Antes había habido flirteos, besos de
tornillo y sobresalto en los coches de choque, papelitos llenos de corazones en
los bolsillos de la trenca a la salida de clase. Pero novio, lo que se llama
novio, fue el primero.
Duró poco, eso sí, hasta que empezaron
las clases. De repente en otoño el mundo se dio la vuelta: él seguía con el
mismo ritmo, calzarse el mono y trabajar a destajo durante el día, y perfumarse
y tomarse una copa detrás de otra por la noche; pero yo tenía que estudiar y
debía estar en casa antes de las diez.
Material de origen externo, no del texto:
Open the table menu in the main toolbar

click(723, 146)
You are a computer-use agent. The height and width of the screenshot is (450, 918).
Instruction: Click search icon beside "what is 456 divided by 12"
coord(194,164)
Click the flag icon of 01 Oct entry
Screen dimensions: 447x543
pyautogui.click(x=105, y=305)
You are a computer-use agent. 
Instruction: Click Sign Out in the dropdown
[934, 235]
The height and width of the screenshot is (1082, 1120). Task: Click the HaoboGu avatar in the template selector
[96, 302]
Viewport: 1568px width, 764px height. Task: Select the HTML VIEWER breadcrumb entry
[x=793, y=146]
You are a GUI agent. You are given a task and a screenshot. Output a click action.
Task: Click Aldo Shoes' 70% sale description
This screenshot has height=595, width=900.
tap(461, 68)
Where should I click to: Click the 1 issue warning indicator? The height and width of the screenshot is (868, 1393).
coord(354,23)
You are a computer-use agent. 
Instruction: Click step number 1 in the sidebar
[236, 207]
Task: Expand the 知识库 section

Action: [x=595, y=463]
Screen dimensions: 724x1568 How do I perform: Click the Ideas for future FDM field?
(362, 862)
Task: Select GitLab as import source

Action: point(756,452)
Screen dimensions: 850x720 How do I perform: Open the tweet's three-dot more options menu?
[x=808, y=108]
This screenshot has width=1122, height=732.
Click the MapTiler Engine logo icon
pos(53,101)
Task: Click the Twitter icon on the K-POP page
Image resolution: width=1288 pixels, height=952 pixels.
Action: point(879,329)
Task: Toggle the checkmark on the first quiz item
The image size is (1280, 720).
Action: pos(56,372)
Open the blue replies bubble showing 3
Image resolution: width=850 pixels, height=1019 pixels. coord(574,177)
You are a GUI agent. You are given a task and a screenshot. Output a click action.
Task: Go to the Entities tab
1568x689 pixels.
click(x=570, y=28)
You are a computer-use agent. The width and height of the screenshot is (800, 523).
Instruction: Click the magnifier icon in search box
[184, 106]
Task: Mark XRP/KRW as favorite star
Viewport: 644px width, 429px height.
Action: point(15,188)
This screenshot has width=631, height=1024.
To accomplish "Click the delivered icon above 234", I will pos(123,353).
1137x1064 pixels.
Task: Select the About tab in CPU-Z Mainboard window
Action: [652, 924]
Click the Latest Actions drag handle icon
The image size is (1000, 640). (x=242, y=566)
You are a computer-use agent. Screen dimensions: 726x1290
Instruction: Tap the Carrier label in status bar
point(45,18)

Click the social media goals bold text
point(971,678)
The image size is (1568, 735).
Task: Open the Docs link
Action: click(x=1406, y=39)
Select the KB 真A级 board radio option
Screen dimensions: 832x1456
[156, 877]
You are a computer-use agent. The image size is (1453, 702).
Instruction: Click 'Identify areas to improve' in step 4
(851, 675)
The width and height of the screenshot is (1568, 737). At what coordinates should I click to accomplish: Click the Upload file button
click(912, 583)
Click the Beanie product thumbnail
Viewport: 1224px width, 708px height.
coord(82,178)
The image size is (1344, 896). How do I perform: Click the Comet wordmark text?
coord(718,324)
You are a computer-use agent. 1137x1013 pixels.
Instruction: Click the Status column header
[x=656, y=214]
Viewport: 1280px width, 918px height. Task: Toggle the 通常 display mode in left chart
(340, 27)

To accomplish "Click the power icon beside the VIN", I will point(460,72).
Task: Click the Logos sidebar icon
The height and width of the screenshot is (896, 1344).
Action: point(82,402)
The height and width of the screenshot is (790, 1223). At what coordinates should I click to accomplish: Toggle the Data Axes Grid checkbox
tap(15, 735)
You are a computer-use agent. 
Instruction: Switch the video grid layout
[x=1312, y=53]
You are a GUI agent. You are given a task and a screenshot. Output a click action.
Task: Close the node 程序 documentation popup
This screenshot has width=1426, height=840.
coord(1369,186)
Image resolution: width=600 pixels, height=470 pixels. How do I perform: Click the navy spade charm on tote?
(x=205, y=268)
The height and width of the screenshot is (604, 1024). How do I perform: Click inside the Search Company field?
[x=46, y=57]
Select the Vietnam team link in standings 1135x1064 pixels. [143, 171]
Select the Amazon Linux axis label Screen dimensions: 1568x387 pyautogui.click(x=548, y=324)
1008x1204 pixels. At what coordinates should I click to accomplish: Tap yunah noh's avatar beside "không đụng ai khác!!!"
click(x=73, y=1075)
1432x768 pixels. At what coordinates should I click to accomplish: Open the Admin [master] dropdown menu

Ni Ford Fiesta ni bicicleta.
Qué cosa tan curiosa es tu primer amor.
Tan puro. Tan inocente. Todo es nuevo y te maravilla, en el mejor sentido del
término. Que alguien te elija a ti de entre muchos otros te otorga una
increíble sensación de poder. El poder de la individualidad. Es la primera vez
que te distingues realmente de los demás. Sin embargo, yo sentía que no me lo
merecía, que todo era una impostura y que un día el hermoso X despertaría y,
entrecerrando los ojos almendrados y las largas pestañas, pensaría: qué hago yo
con ésta.
Así sucedió.
¿Qué hago yo con esta chica a quien toco
el culo por encima de la falda y se pone nerviosa?
¿Qué hago con esta chica a quien beso en
los asientos de mi coche y me pone a cien y de pronto suelta que tiene que irse
a casa porque, ya sabes, mi padre, etc?
¿Qué hago con esta chica que me pasa
libros para leer y me habla de no sé que autores sudamericanos que me importan
una mierda si yo lo que quiero es meterle mano?
¿Qué hago con esta chica que se bebe
medio cubata y ya está borracha, así que de coca ni hablamos?
¿Que hago con esta chica que me habla de
su madre muerta y se echa a llorar por menos de nada?
Pues eso.
¿Qué hacía ese chico conmigo?
No tenía sentido.
Aún así, me costó olvidarlo. Me largué a
estudiar fuera y me lo encontraba a menudo cuando regresaba al pueblo. Una
Nochevieja hasta hubo un intento de terminar lo que habíamos empezado muchos
años antes (sexo). Pero no funcionó. No. Era un amor de adolescencia conservado en
formol. No había vuelta atrás. Aunque allí estaba su sonrisa, luminosa, como si
de pronto se despejara el cielo en un día de tormenta. Y estaba el hoyuelo en
la barbilla, y el resplandor de su cuerpo.
Me lo cruzaba a menudo, sí. Su rostro de
galán eterno.
Pasaron los años y ninguno de los dos sentaba
cabeza. Yo volaba fuera de España, él, allí, en el pueblo, seguía siendo eso:
galán eterno.
La sonrisa empezó a parecer postiza, como
la de Robert Retford (aunque él fue siempre mucho más Paul Newman). Pero un
buen día, tardíamente, se casó y enseguida tuvo un hijo. Supongo que su mente
evolucionó, que en algún momento dejó el Ron Cola y el polvo blanco y lo cambió
por una familia. Y aún así, en las raras ocasiones en que lo veía pasar frente
a mi puerta, imaginaba las tardes metiéndonos mano en la piscina, la música
ochentera en su coche, su dulzura al besarme.
Suena cursi, sí. Pero así es la adolescencia:
a ratos cursi, a ratos trágica. Y así son las memorias de la adolescencia,
claro.
Entonces un día le sobrevino un
extraño mal, repentino y mortal, y en unas semanas murió.
Lo cursi se esfumó.
Ahora solo queda la tragedia. O más bien,
la melancolía de la adolescencia.
Mi querido X, cuánto me arrepiento de
haberlo dejado así, sin terminar.
Un amor a medias, un adiós a medias.